Systems code, performance-critical code, code where correctness across all cases matters more than exploration: parsers, compilers, network protocols, data structures - statically typed languages (like Rust) give you an edge here. The compiler's depth pays for the verbosity, and exploration is less of the work because the problem shape is known up front.
For stuff like building a web scraper, or rapidly prototyping, or exploratory scripts, something like Rust would be actively bad. You cannot poke at a live browser (you can with Clojure). Async Rust adds another layer of type complexity. The signal-to-noise for "figure out what is on the page" collapses entirely.
If I were picking a single language for general LLM-assisted work, weighted across task types, it would be Clojure (or Elixir), with OCaml as the most interesting alternative if the ecosystem were stronger.
Most developers evaluate programming languages by comparing features in isolation, never stepping back to consider the overall experience of using one.
Features are easy to talk about. They're discrete, nameable, and comparable. "Does it have Foo?" is a question you can actually answer. "What's it like to build and maintain a real system in language X for two or three years?" isn't. So people default to what's measurable.
Most devs haven't spent serious time in more than two or three languages in production. Without that contrast, the holistic experience is invisible - you don't know what you're missing, and you don't notice the pain you've learned to live with.
Language communities form around features because features make good rallying points. "We have algebraic types." "We have macros." These become identity markers. The holistic experience doesn't tribalize as cleanly - it's harder to put on a t-shirt.
There's also a sunk-cost angle: devs who've spent years in a language have every incentive to believe its features justify the investment. Honestly evaluating the overall experience might undermine that.

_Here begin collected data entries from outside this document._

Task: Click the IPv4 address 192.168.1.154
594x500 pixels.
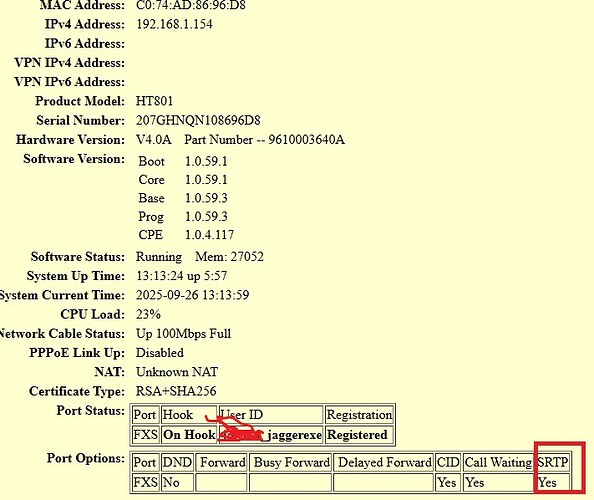Action: pyautogui.click(x=174, y=24)
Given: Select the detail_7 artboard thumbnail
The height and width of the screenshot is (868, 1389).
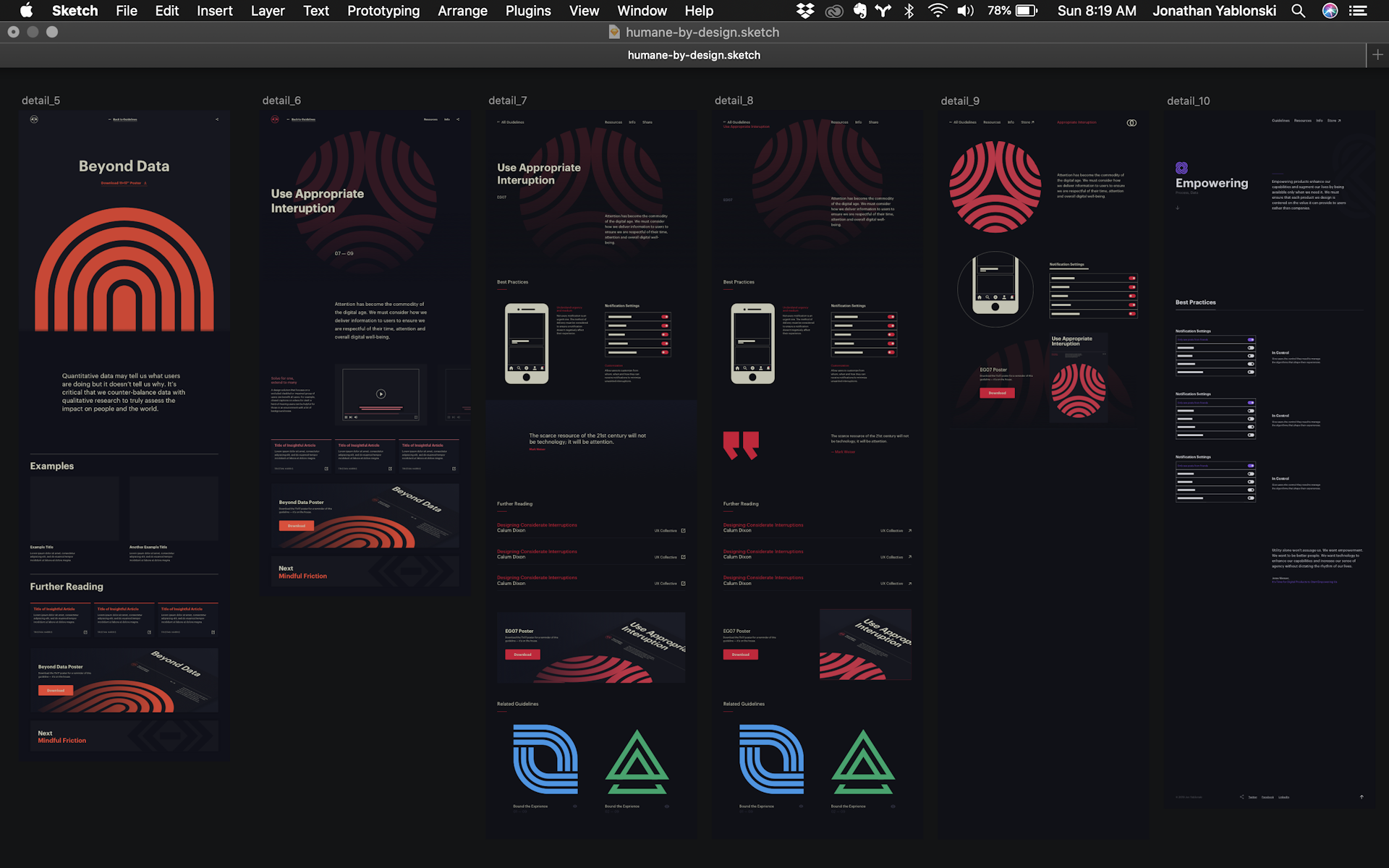Looking at the screenshot, I should pyautogui.click(x=590, y=460).
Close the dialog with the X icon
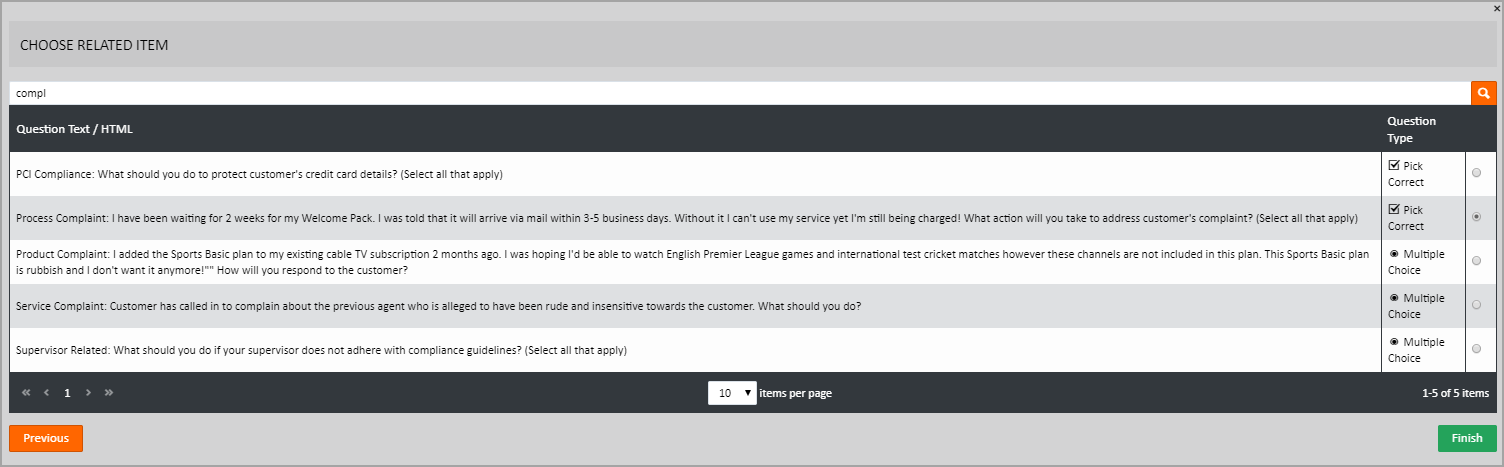 pos(1497,8)
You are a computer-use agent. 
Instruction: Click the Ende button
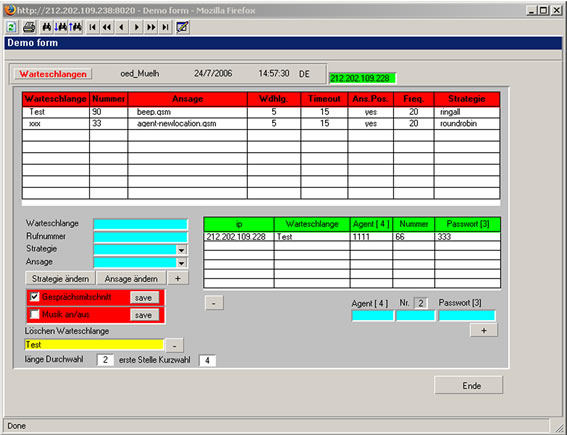pyautogui.click(x=468, y=385)
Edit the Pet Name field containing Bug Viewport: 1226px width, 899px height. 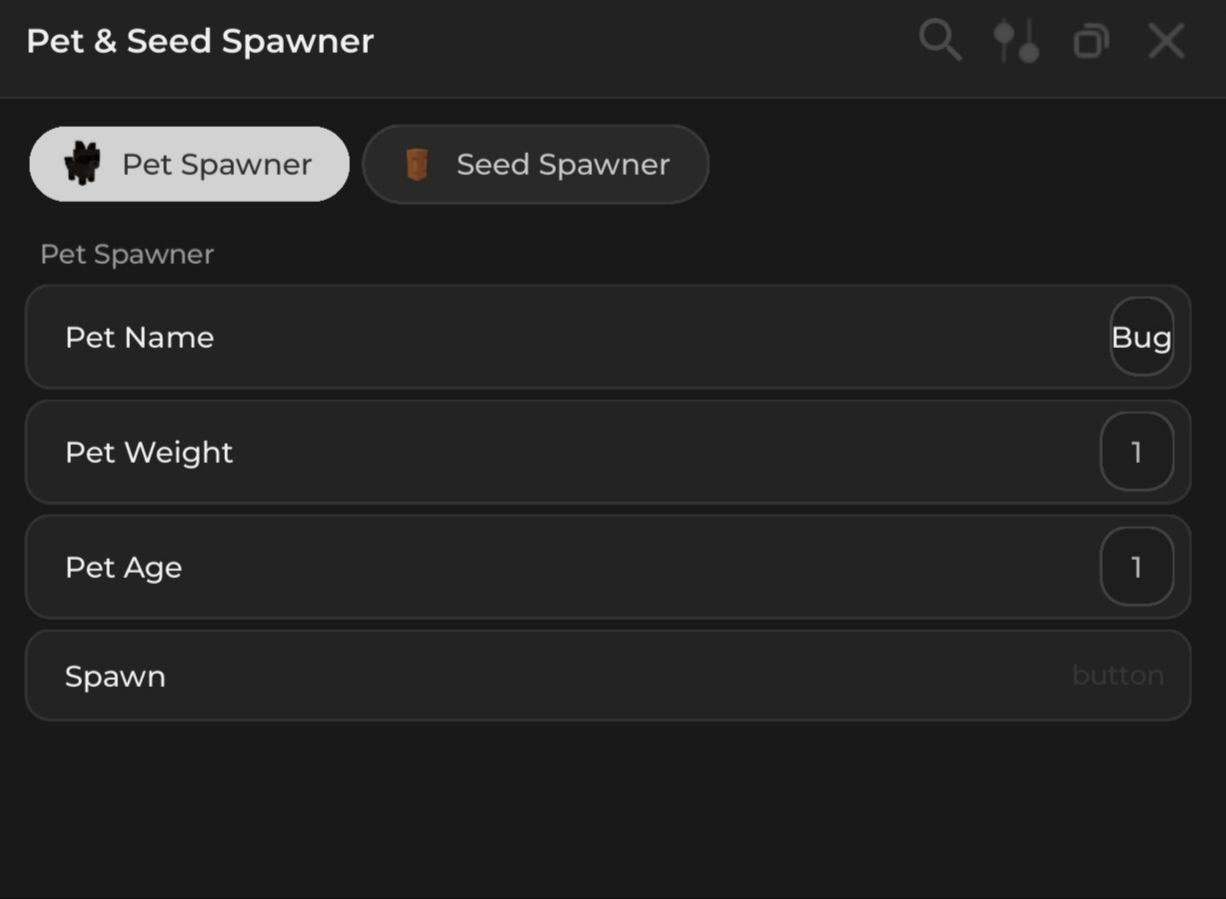1141,338
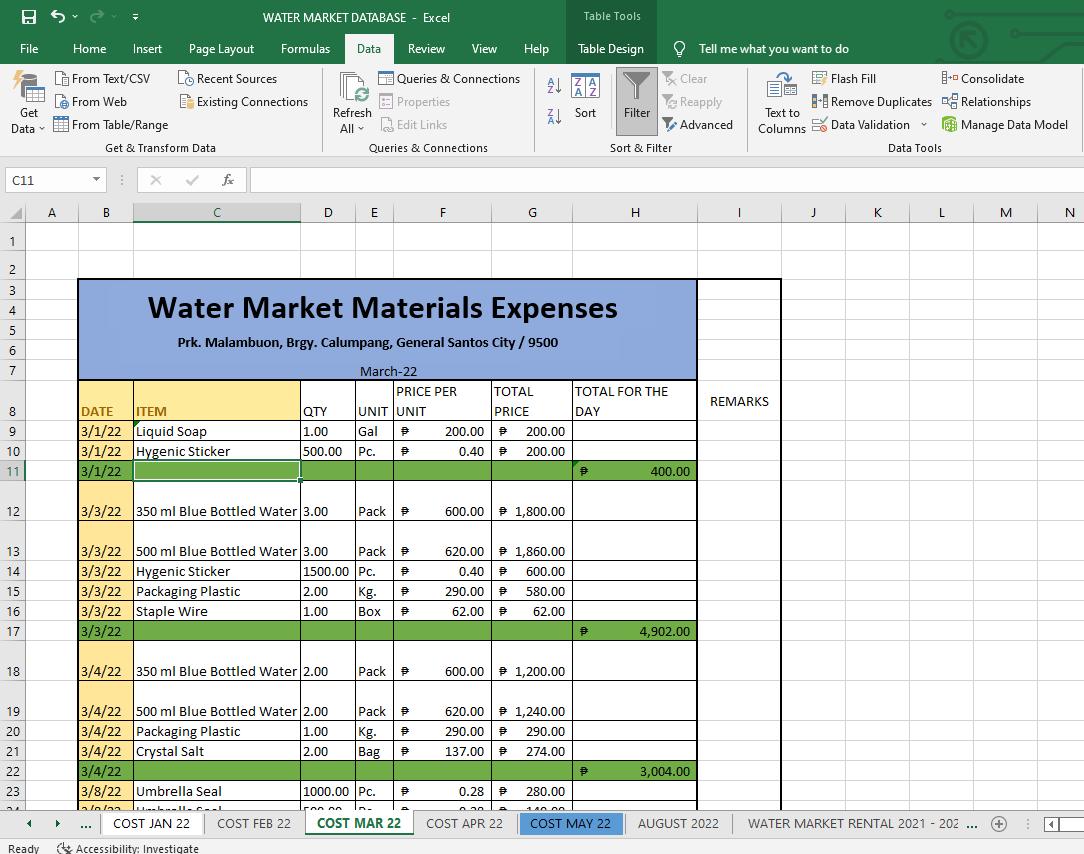Select the blue COST MAY 22 tab
Viewport: 1084px width, 854px height.
click(x=570, y=823)

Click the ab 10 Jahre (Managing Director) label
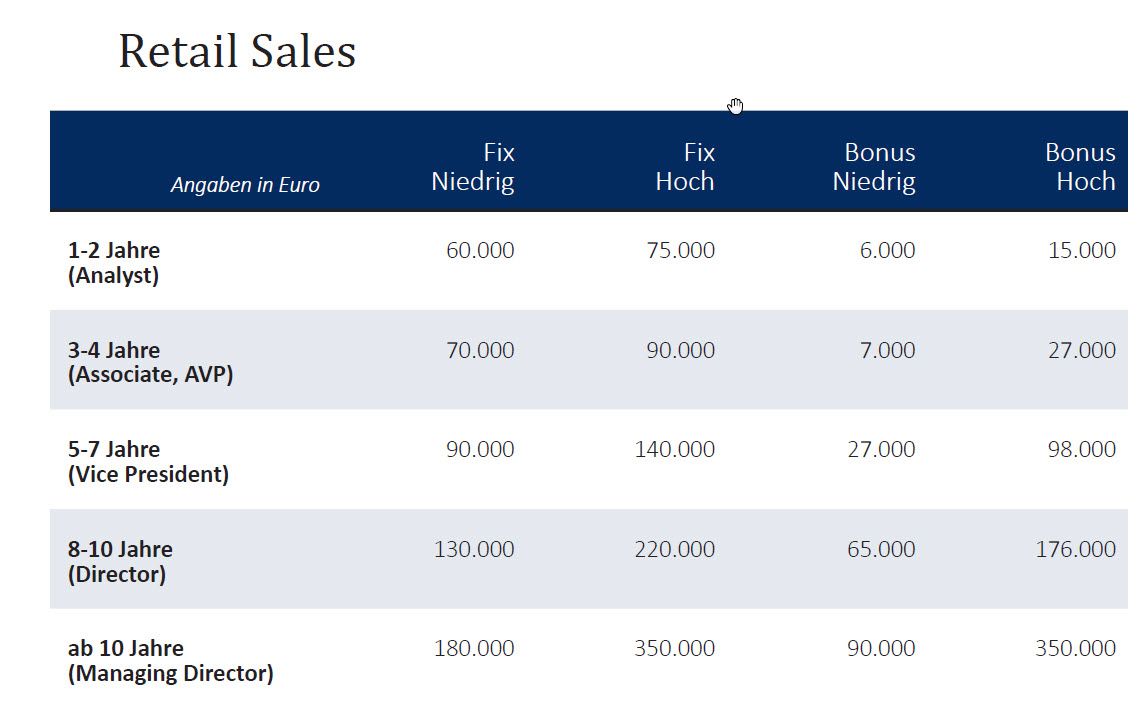[x=170, y=661]
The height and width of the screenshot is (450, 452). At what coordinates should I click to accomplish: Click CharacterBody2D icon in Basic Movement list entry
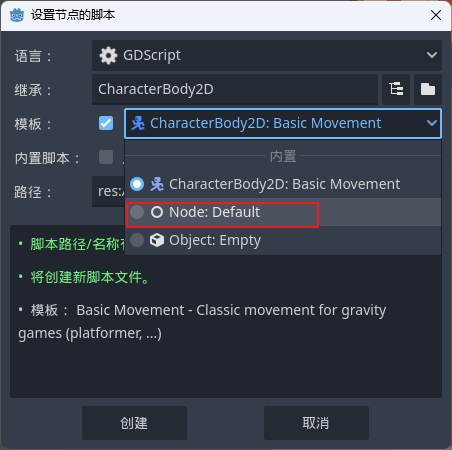point(157,184)
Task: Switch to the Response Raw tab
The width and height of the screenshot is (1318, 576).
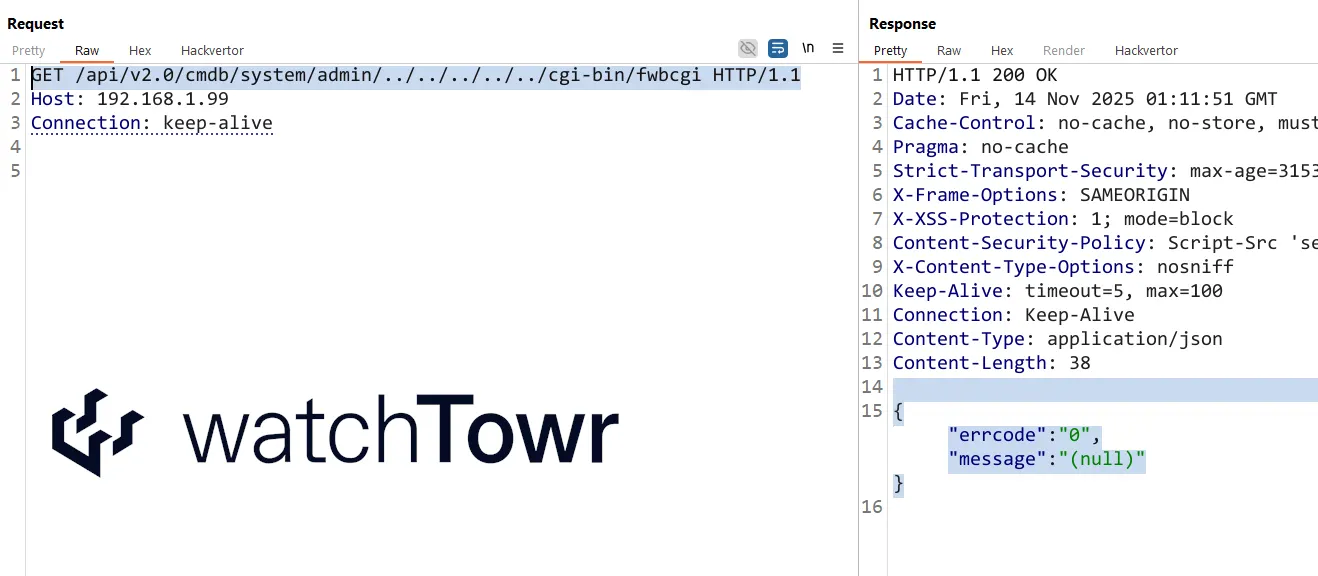Action: coord(949,50)
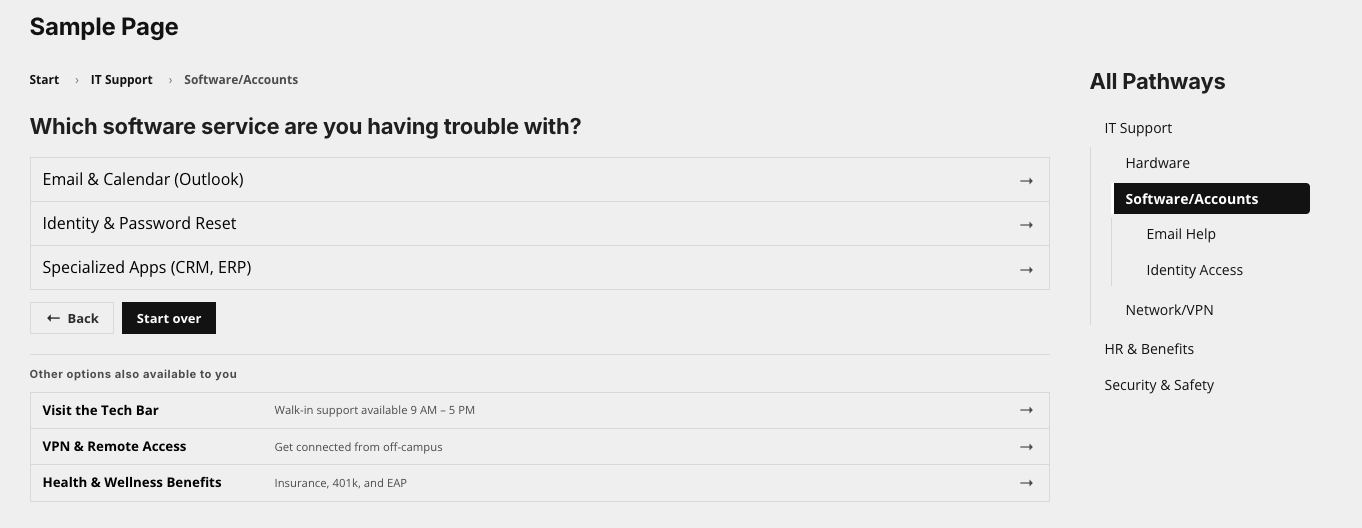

The irony is that the languages with the most devoted communities tend to be loved for exactly these holistic reasons - the ones that are nearly impossible to convey through a feature list. You can rave about Clojure or Elixir all day, but a curious newcomer will land on the homepage, scan the features, and walk away unimpressed: "Meh, it doesn't even have Foo. People say this is great? They clearly don't know what they're talking about."
that's a nice breakdown
I think there's something key you get at in terms of the combo of dynamic environment + type safety maximising both. With a dynamic environment, the LLM can do a lot of interrogation to understand the problem space on the fly. I've witnessed agents sort out pretty complex issues through `python -c "..."`, `groovy -e "..."`, executing snippets of code with Node etc which is much less accessible if they have to compile it first. They can also inject logging code that interrogates the runtime as well (what type do we really have at line 1003?) etc which works better with runtimes that have deep introspection capabilities.
The type-safety-plus-dynamism point you make is real and interesting (basically Clojure with Spec/Malli), but it's orthogonal to whether you're using a REPL or just shelling out snippets.